▶ **What you need to do**
Every line between the top of the data below and the line with "All Episodes (108, 534)", both ends included, must be retyped exactly.

▶ **Dataset**
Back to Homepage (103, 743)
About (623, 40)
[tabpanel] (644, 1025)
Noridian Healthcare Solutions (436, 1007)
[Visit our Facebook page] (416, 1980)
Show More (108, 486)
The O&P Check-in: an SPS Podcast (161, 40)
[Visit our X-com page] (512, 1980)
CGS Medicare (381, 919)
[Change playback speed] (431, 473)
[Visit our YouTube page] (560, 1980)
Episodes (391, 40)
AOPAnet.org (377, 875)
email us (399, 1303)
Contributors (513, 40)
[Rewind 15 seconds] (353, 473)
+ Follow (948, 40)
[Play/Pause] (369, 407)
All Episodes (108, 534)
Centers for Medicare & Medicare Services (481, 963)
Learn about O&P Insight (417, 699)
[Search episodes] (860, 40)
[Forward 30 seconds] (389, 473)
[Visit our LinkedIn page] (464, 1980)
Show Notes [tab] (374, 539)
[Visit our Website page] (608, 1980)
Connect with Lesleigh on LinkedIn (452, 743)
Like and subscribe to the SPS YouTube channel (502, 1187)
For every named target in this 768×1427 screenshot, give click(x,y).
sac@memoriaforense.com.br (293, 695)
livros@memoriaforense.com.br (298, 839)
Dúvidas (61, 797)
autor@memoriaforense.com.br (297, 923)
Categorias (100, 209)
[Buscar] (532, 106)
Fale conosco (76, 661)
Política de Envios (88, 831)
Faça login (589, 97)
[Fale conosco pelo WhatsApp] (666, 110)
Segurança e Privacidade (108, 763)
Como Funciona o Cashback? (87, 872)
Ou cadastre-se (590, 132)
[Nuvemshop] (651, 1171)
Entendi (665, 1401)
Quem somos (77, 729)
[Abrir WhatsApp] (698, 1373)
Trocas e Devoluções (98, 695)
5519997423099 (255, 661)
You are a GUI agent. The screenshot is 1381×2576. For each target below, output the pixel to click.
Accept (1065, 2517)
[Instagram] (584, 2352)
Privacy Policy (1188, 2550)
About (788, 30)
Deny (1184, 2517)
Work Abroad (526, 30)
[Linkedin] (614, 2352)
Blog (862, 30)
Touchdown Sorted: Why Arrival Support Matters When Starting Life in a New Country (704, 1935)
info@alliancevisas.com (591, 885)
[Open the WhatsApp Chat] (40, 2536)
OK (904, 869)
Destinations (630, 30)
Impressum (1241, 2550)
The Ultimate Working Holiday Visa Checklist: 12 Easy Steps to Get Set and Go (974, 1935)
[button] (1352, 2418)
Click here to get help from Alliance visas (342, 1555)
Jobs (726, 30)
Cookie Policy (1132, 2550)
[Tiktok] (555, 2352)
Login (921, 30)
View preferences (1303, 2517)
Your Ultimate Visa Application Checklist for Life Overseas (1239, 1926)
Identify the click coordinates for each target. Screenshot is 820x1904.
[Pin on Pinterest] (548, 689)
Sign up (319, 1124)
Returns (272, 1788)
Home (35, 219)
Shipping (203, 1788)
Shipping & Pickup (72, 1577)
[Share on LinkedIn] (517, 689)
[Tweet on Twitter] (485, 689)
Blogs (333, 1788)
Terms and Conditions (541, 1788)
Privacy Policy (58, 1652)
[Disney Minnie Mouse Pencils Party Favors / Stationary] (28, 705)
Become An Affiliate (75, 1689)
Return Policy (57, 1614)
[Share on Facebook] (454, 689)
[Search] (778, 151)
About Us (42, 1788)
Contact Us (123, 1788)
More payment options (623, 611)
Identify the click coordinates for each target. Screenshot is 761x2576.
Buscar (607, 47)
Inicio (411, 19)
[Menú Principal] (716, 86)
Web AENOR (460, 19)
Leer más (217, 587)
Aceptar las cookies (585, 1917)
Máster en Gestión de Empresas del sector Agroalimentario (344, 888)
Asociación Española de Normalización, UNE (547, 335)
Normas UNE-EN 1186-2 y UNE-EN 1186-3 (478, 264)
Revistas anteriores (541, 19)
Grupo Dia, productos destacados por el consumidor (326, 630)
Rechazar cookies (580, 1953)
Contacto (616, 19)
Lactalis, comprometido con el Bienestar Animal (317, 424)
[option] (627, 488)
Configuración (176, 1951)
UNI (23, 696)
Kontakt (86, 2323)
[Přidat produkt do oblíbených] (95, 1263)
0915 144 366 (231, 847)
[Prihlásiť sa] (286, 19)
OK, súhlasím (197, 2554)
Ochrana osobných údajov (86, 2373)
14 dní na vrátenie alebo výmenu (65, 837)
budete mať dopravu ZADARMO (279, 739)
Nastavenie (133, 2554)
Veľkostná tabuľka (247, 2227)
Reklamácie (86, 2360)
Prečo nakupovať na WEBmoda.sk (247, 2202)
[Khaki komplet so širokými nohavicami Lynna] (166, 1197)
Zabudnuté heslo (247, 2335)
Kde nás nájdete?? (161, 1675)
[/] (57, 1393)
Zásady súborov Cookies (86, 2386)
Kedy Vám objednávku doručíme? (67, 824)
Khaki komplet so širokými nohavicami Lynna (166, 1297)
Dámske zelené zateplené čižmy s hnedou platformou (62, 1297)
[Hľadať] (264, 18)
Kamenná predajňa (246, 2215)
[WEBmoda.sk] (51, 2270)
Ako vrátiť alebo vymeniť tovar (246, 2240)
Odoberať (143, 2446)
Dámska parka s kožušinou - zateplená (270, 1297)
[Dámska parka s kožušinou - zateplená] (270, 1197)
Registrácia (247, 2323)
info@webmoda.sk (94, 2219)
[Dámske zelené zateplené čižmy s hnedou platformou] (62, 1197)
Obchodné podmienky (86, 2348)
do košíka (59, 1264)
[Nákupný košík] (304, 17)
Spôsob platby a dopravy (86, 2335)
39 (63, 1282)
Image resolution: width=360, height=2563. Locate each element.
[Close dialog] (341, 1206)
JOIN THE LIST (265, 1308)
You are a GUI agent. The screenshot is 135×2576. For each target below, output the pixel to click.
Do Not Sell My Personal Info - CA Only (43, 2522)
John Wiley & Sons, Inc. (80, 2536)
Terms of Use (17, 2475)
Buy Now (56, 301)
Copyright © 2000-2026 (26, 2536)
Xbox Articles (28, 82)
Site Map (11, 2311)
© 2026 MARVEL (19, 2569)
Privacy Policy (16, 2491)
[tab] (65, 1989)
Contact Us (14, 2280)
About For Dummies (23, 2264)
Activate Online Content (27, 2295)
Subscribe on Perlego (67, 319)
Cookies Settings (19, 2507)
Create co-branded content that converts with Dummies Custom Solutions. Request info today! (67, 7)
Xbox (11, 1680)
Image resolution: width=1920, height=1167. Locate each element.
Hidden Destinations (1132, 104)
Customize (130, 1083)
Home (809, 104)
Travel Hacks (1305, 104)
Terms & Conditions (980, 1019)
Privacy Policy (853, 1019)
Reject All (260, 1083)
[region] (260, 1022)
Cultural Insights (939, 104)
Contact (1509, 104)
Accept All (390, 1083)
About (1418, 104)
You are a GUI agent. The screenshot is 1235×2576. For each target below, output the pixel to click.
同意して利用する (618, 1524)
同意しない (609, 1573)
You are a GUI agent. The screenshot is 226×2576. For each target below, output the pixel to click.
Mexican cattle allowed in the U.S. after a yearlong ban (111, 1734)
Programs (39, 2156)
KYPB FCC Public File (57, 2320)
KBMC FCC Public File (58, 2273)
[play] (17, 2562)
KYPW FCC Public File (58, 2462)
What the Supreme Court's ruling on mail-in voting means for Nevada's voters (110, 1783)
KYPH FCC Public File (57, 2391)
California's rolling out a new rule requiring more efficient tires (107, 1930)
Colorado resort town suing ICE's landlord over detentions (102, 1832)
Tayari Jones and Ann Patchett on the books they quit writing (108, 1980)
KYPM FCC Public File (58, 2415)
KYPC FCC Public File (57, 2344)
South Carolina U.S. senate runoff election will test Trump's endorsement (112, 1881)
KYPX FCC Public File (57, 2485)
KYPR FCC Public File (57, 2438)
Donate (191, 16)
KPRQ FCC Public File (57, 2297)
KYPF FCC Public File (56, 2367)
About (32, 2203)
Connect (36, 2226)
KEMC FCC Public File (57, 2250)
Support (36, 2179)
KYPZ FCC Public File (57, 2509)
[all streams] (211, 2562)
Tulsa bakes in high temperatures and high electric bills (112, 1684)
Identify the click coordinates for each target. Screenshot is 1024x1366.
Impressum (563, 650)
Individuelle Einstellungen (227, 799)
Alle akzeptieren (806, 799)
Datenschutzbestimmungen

▶ **Finished task**
Back to Homepage (103, 743)
About (623, 40)
[tabpanel] (644, 1025)
Noridian Healthcare Solutions (436, 1007)
[Visit our Facebook page] (416, 1980)
Show More (108, 486)
The O&P Check-in: an SPS Podcast (161, 40)
[Visit our X-com page] (512, 1980)
CGS Medicare (381, 919)
[Change playback speed] (431, 473)
[Visit our YouTube page] (560, 1980)
Episodes (391, 40)
AOPAnet.org (377, 875)
email us (399, 1303)
Contributors (513, 40)
[Rewind 15 seconds] (353, 473)
+ Follow (948, 40)
[Play/Pause] (369, 407)
All Episodes (108, 534)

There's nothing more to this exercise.